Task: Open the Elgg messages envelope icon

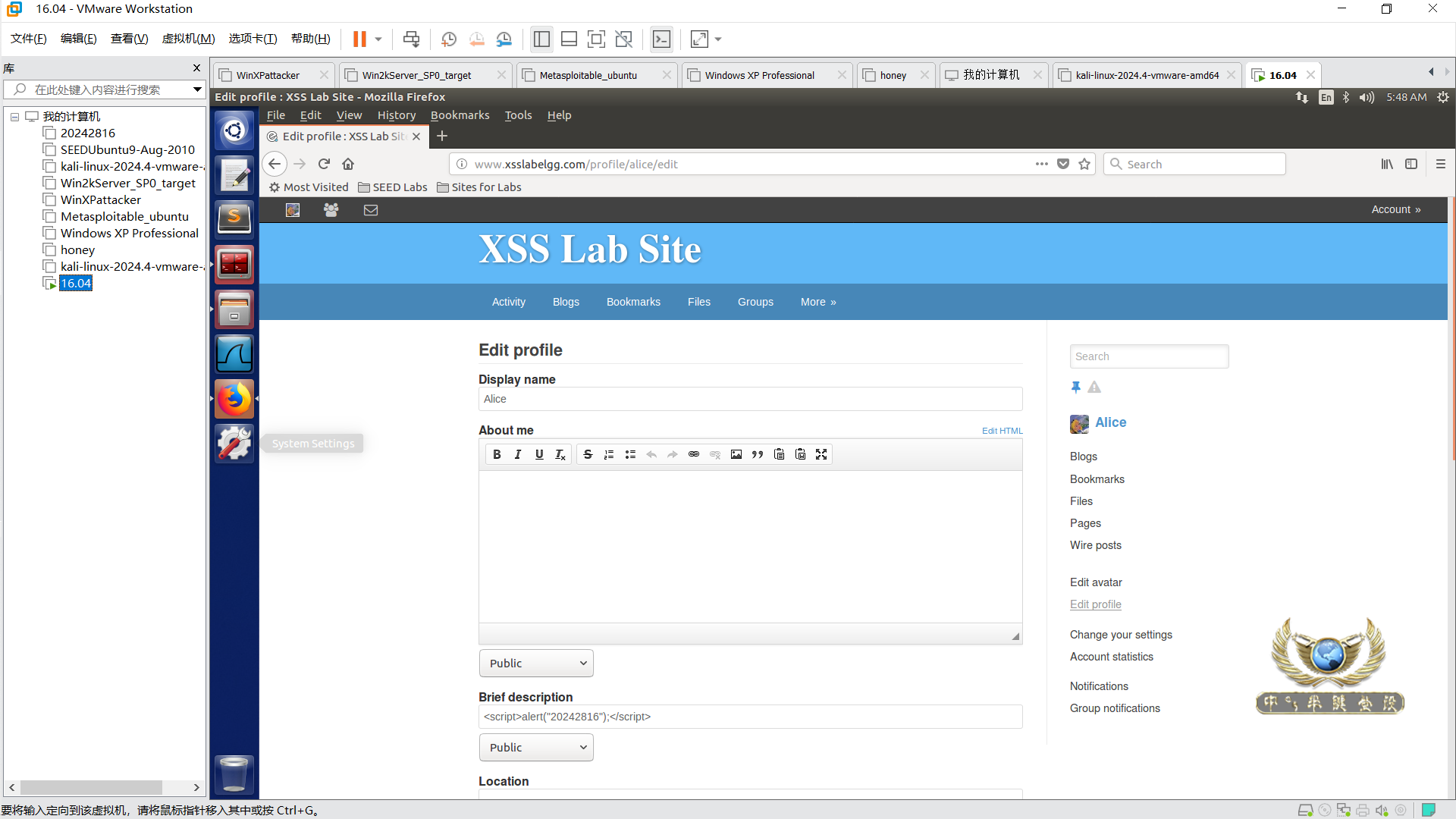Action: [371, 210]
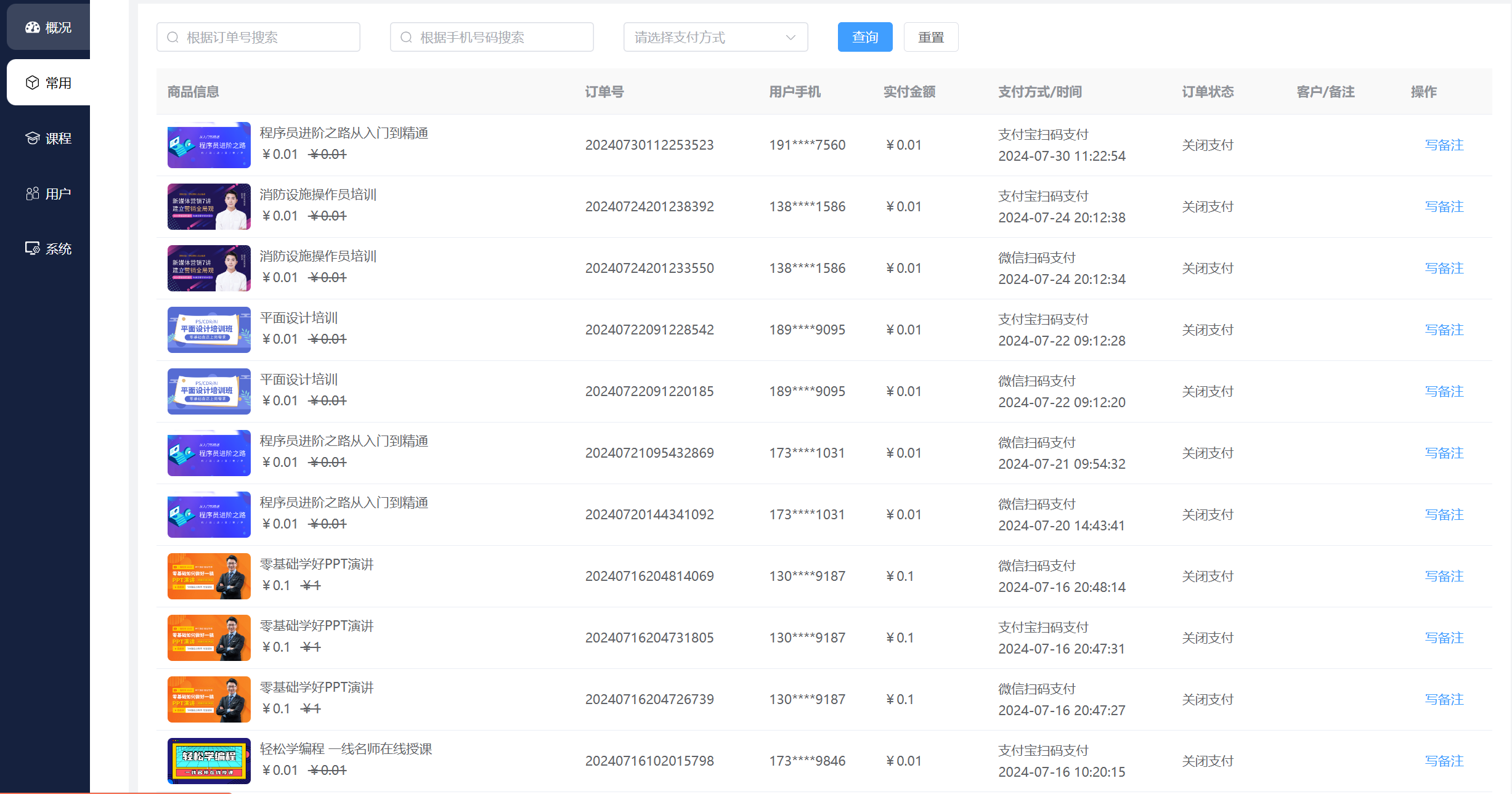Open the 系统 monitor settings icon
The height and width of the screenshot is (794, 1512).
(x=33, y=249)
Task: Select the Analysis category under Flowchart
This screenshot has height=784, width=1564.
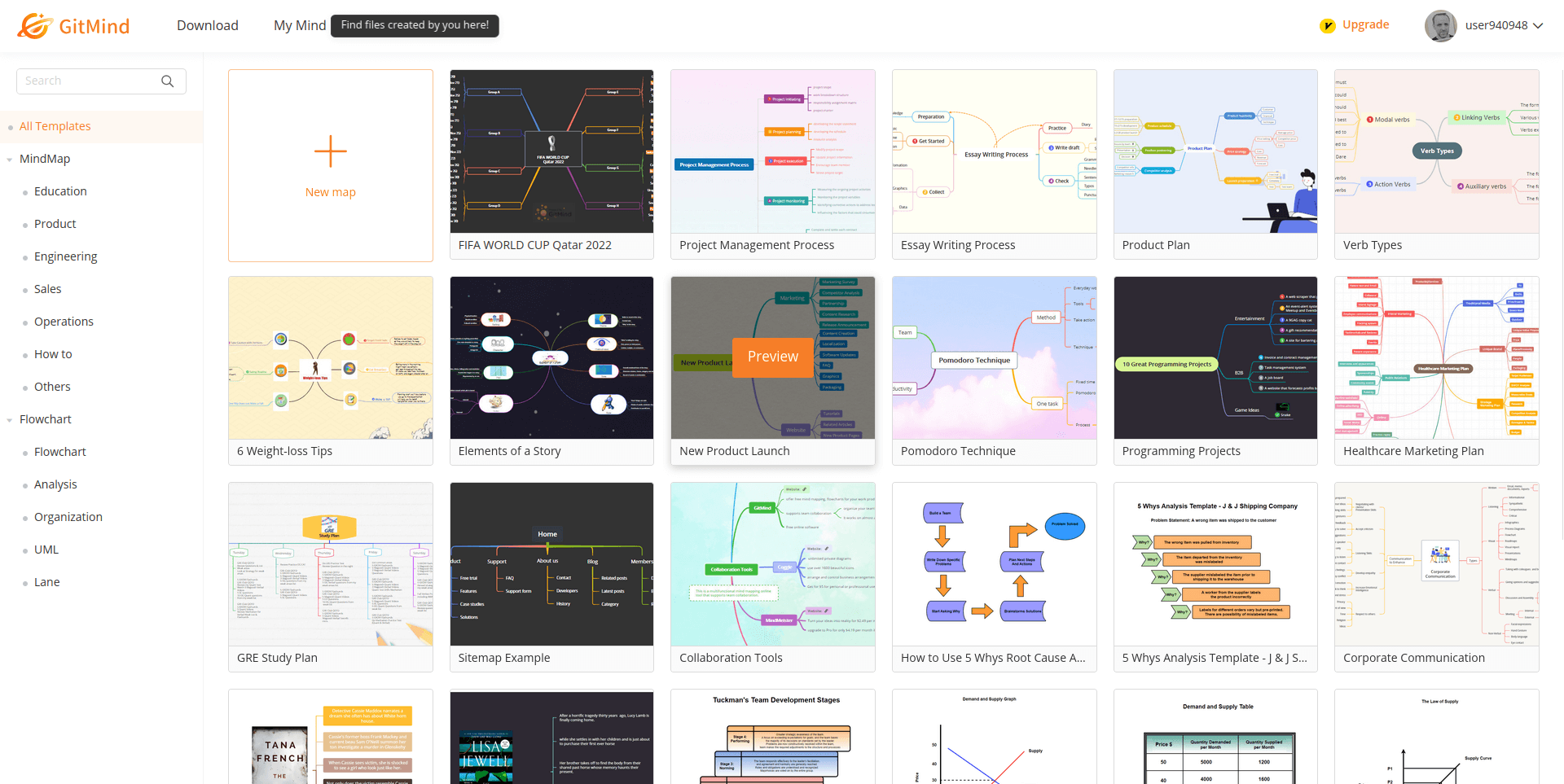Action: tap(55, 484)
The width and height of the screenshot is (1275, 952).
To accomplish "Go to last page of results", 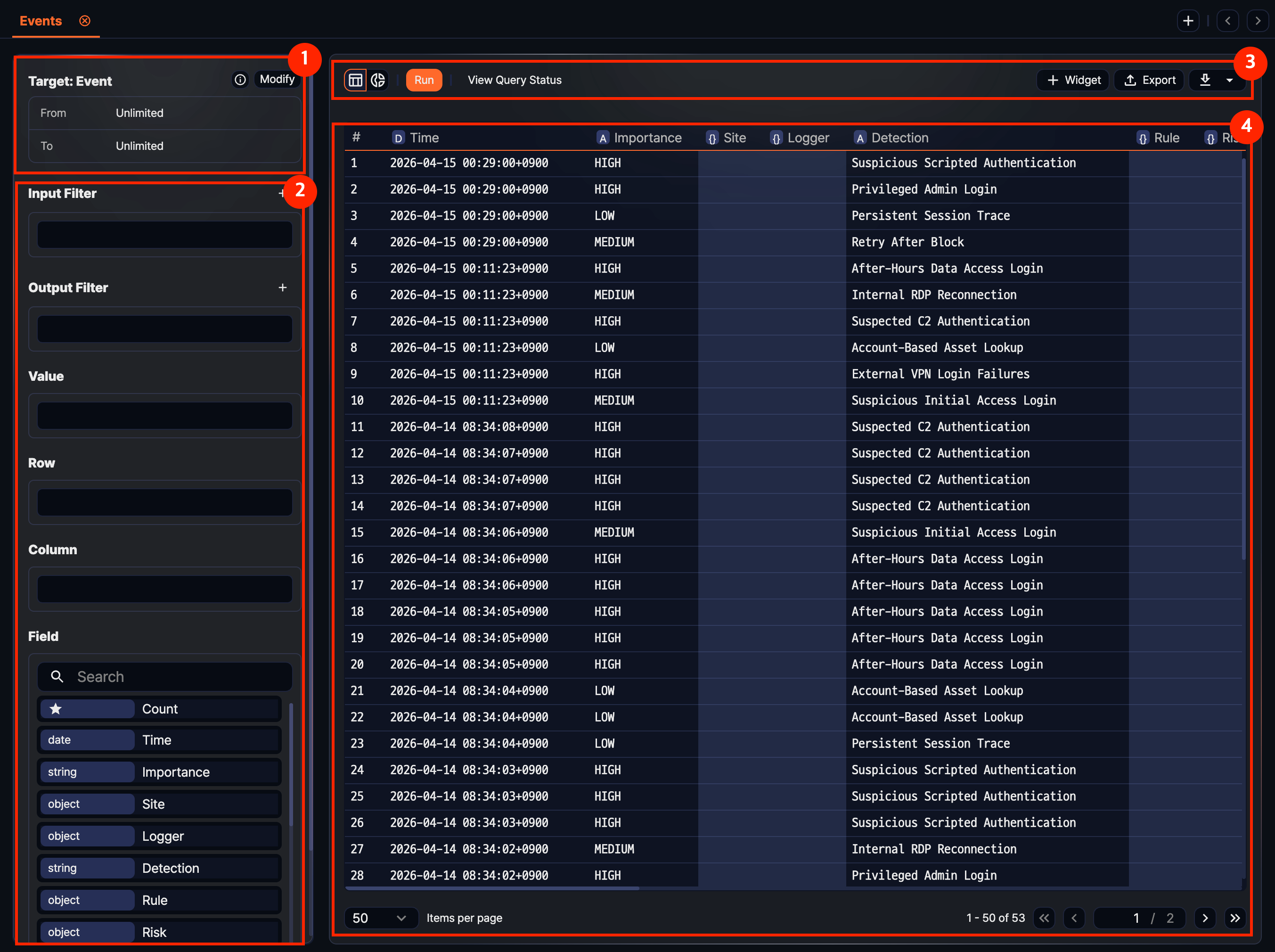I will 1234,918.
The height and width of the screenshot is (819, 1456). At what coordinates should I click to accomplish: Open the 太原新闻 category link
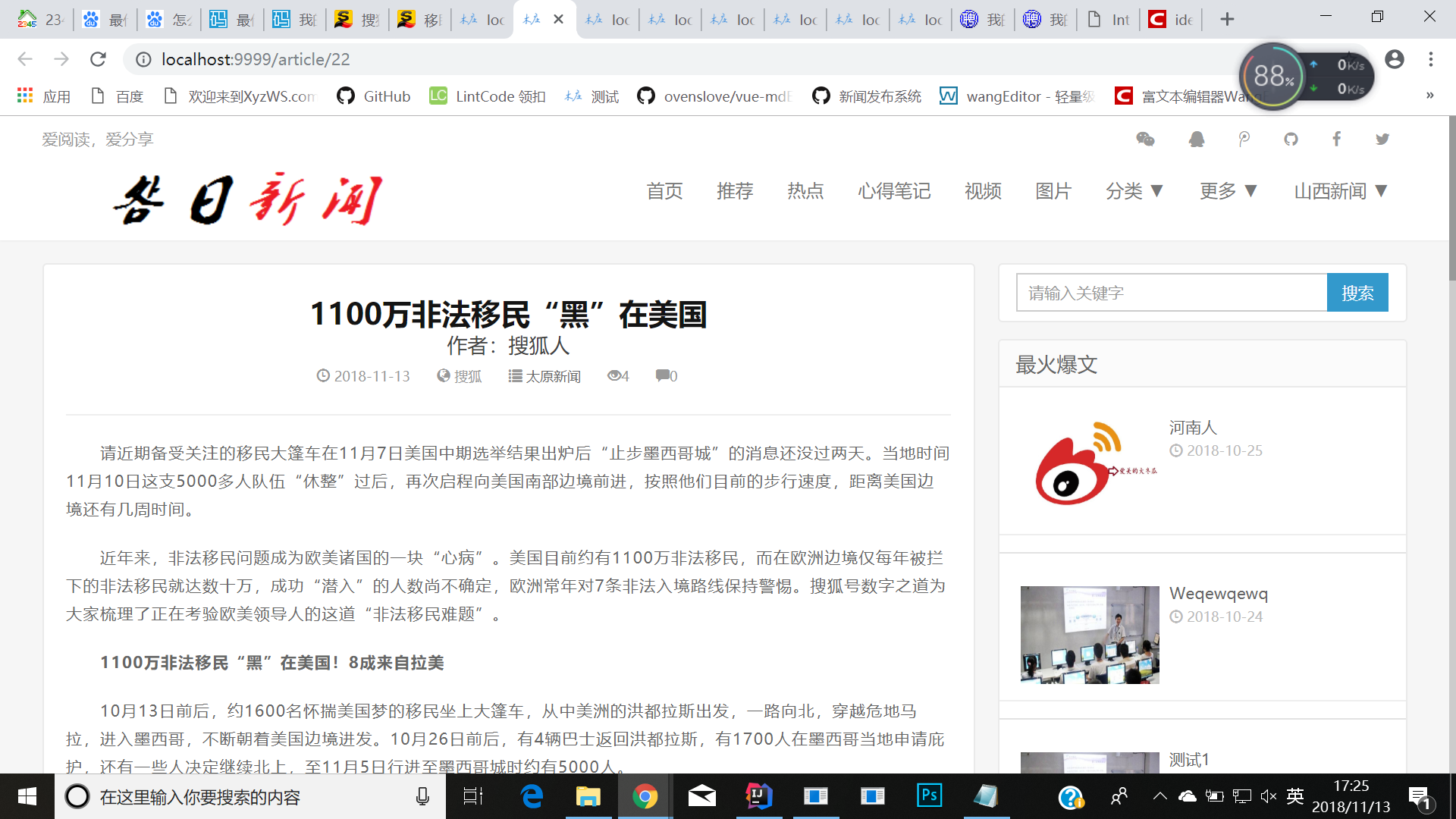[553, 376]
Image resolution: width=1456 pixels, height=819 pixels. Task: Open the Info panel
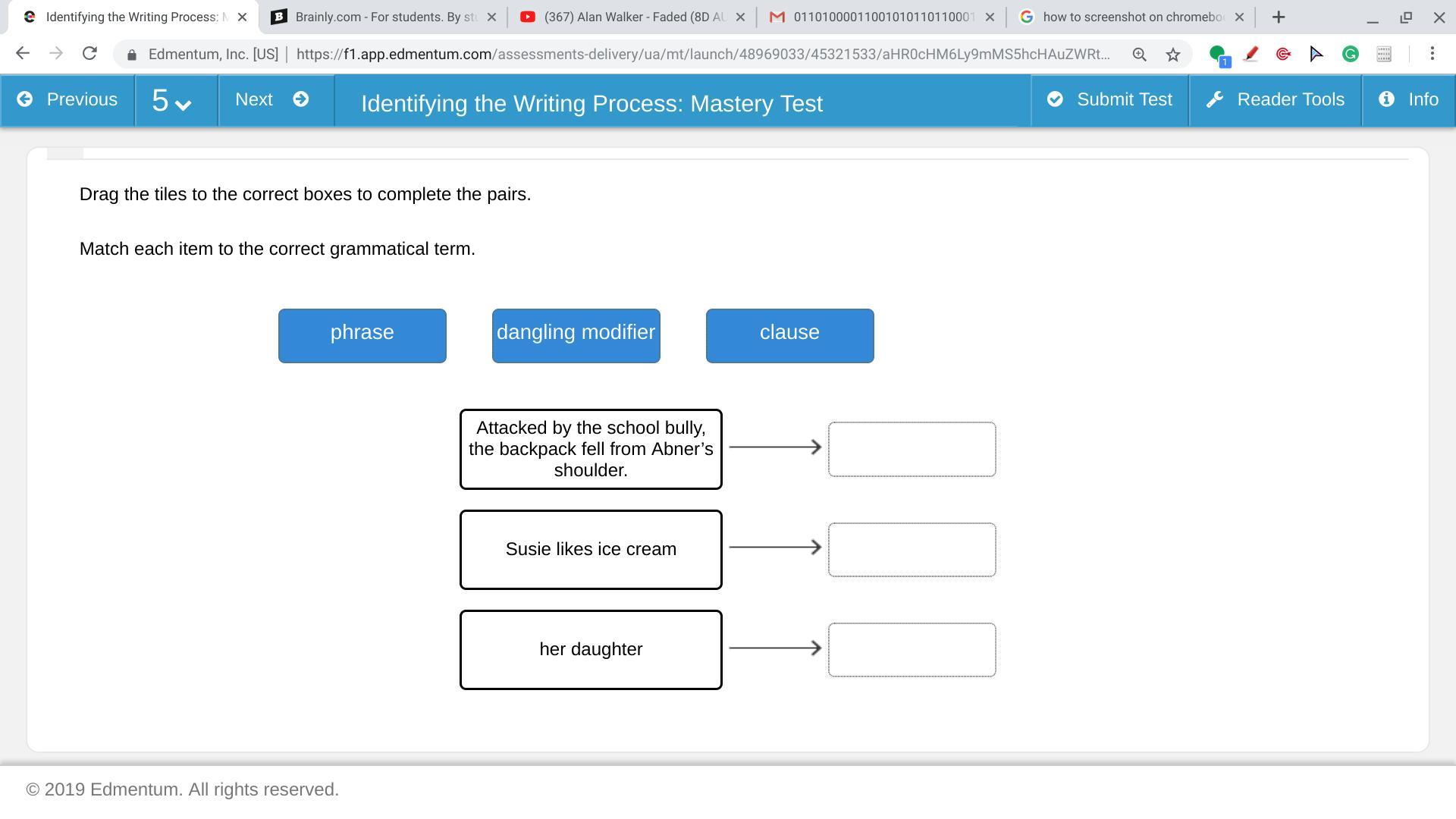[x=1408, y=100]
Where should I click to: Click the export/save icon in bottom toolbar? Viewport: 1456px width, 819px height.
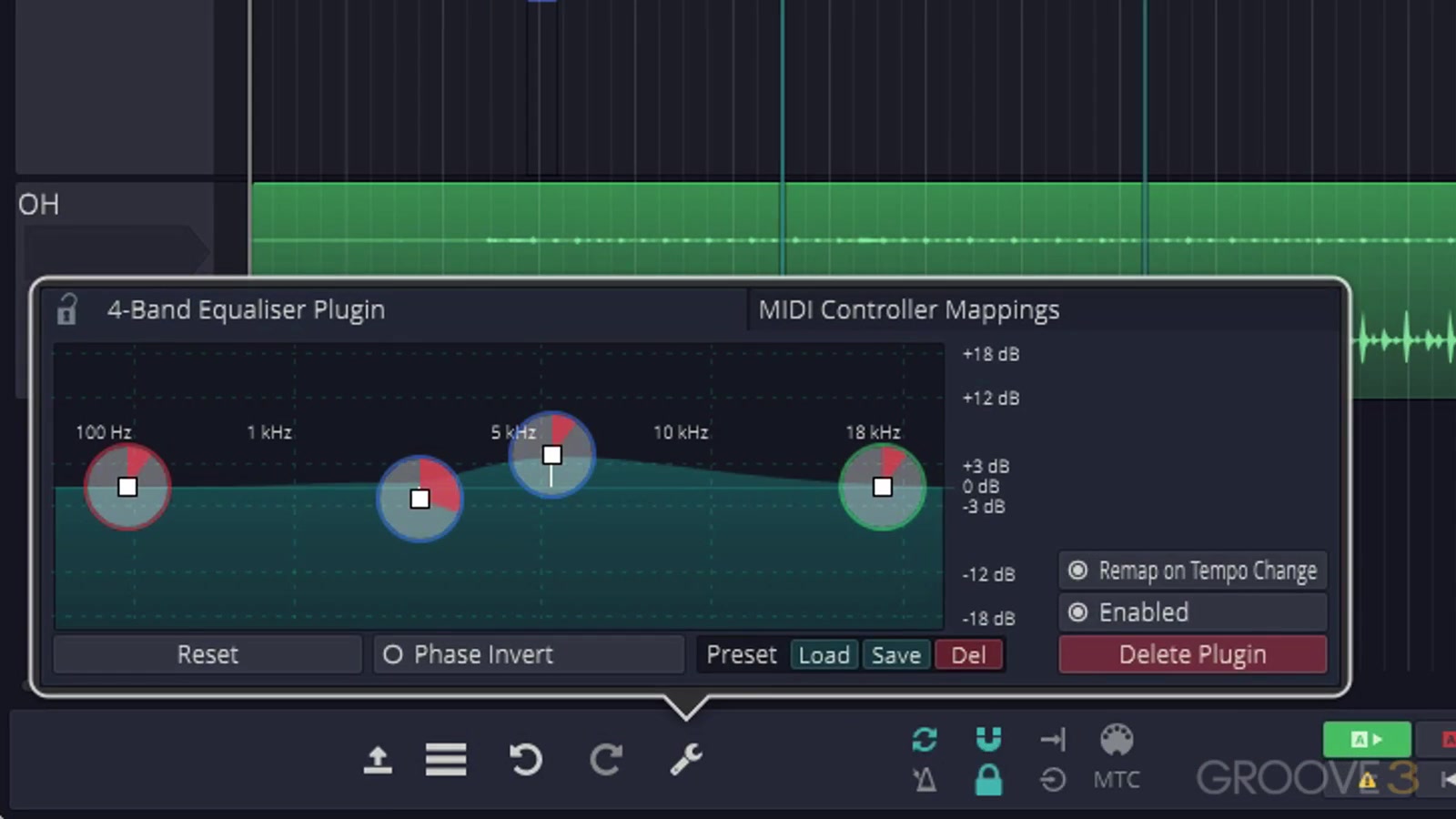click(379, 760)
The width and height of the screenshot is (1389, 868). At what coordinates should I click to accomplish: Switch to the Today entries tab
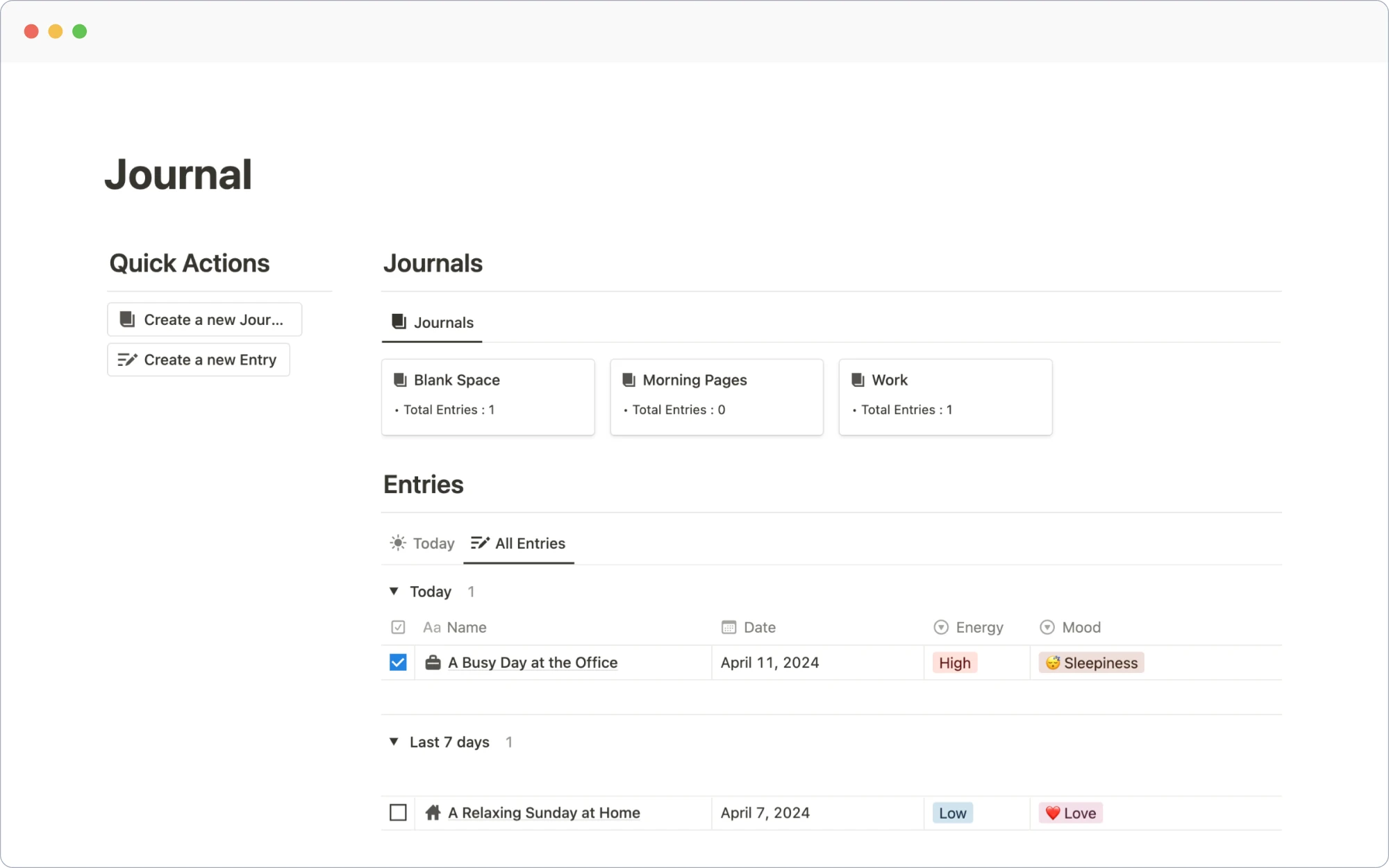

══════════════════════════════

Only the lines from the one containing "Where should I" through the last line of the records above should be repeated, exactly and without pictures.

Written answer:
Where should I click to: Click the export/save icon in bottom toolbar? Viewport: 1456px width, 819px height.
click(379, 760)
The width and height of the screenshot is (1389, 868). At what coordinates should I click to accomplish: Switch to the Today entries tab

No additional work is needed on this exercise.